President Mnangagwa promised a new-look Cabinet of high-end talent and yesterday he delivered with a core of seasoned political leaders joined by lot of new faces, almost all being top professionals in their spheres now “doing their bit” for their country and several preparing to make their maiden speechs in Parliament from the ministerial front bench.
Like any first class leader, he wants to surround himself with first class people. It is a team he can lead, but not one he can dominate. Zimbabwe has a Cabinet where there will obviously be serious debate before final decisions are taken, not one where the result is pre-ordained and the chatter is just for show.
The President also promised that the economy was the top priority and that for the next five years economics would dominate over politics.
He delivered on both promises – talent and economic priority – with his choice of the new Finance Minister, Professor Mthuli Ncube, who is quite simply the top economist who is a citizen of Zimbabwe. He has an international reputation as an academic, economist and banker and it is interesting that he accepted the offer of the Finance Ministry; there are posts he could easily fill that offer far more in the way of financial rewards with less risk than being a Zimbabwean Cabinet minister.
We assume that there must have been some serious heart-to-heart discussions between the President and his new Finance Minister before the offer was made and accepted. Both, interestingly, were at the World Economic Forum’s Davos meeting in January, the President with a late invitation given after his inauguration and his promises to fix the economy, and Prof Ncube already there by right, as chairman of one of the principal committees under the WEF.
There must have been a meeting of minds. President Mnangagwa must have been impressed over the advice he was offered on what was needed to turn the economy around, and found the suggestions politically feasible and the results politically highly desirable. And Prof Ncube in turn finding that he could work with the President should he agree to move from the top academic and advisory roles he held and get his hands greasy as he moved into the creaky engine rooms of the Zimbabwean economy.

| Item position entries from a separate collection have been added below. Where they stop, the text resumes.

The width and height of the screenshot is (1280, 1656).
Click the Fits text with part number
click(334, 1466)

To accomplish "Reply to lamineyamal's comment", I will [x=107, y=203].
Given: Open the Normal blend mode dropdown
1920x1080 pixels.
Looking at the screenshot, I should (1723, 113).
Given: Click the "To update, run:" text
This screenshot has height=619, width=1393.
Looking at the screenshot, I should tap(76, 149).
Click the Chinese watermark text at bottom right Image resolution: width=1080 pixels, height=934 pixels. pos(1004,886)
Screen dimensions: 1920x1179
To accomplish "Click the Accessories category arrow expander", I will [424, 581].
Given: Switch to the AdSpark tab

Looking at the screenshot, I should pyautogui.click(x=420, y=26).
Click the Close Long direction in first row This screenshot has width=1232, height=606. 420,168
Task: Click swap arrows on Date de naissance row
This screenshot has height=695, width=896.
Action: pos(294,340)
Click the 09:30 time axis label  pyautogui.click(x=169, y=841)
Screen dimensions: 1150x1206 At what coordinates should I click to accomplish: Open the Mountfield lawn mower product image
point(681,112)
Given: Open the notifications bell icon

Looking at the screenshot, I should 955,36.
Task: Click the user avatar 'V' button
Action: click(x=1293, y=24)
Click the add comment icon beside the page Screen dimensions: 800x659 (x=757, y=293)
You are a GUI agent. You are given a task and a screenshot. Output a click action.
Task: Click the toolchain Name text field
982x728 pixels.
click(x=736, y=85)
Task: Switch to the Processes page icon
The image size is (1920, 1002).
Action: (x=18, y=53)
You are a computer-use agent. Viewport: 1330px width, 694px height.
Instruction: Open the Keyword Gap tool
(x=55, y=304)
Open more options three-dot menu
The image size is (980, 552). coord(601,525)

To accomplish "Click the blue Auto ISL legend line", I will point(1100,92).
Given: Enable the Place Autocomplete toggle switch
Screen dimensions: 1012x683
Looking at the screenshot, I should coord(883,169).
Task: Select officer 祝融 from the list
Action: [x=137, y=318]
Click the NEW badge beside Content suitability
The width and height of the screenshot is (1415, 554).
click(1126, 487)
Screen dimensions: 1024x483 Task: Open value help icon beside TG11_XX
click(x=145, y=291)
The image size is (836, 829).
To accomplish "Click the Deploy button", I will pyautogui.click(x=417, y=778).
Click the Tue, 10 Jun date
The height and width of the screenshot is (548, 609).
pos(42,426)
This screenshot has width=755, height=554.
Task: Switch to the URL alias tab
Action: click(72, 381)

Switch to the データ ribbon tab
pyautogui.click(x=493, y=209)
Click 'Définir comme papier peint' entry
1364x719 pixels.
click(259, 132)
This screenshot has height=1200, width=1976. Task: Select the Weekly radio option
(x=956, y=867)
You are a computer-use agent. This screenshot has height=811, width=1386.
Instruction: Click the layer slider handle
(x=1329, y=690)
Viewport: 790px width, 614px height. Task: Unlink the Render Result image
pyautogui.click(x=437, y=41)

These sort of relationships cannot work unless there is a great deal of agreement and a high level of mutual respect. And there must be trust, the President trusting that the top technocrat he has brought aboard can deliver, and the technocrat in turn trusting that he will be given the high-end political backing he needs and that the President he serves can sell the policies that are required.
There are no guarantees in this world, but there have been several pairings of top political and economic talent in other countries over the past few decades that have seen countries move from disasters or near disasters to fast-growing economies with growing prosperity for all. We hope this new pairing will join the list.
Whatever else can be said, and already that appointment is a major talking point of the new Cabinet, it is definitely not window dressing. Prof Ncube’s reputation has been built on solid achievement in the academic and banking worlds and he would not demean himself with a PR job; patriotism will only go so far. He will want another solid achievement to enhance his reputation as well as, more importantly, make his service to his country worthwhile.
While Prof Ncube’s appointment might grab more international headlines, it is in many ways an example of the stress President Mnangagwa has placed on professional and public reputation outside the political sphere when making appointments.
A highly regarded hospital administrator, and one who carried the community he served with him, in the Health Ministry. Respected educationalists take over the education ministries, Zimbabwe’s top Olympic athlete heads the sports ministry. It is always useful when ministers move into their offices if the officials they work with, the professionals they need to consult and the public they serve all recognise that at least those in the posts know what they are talking about and can take a lead by personal ability and reputation rather than by the title on the door.
It is a strong team with a mandate to deliver.
He has also kept the Cabinet tight: 20 departmental ministers plus himself and his two Vice-Presidents. This is enough to direct the Government but still avoid passengers (and we need to remember that the President has promised prompt replacement of any minister who takes a passenger seat rather than a driver’s seat) and is a small enough group to allow serious consideration of policies in finite time.
Zimbabwe is in for an interesting and exciting time with that team.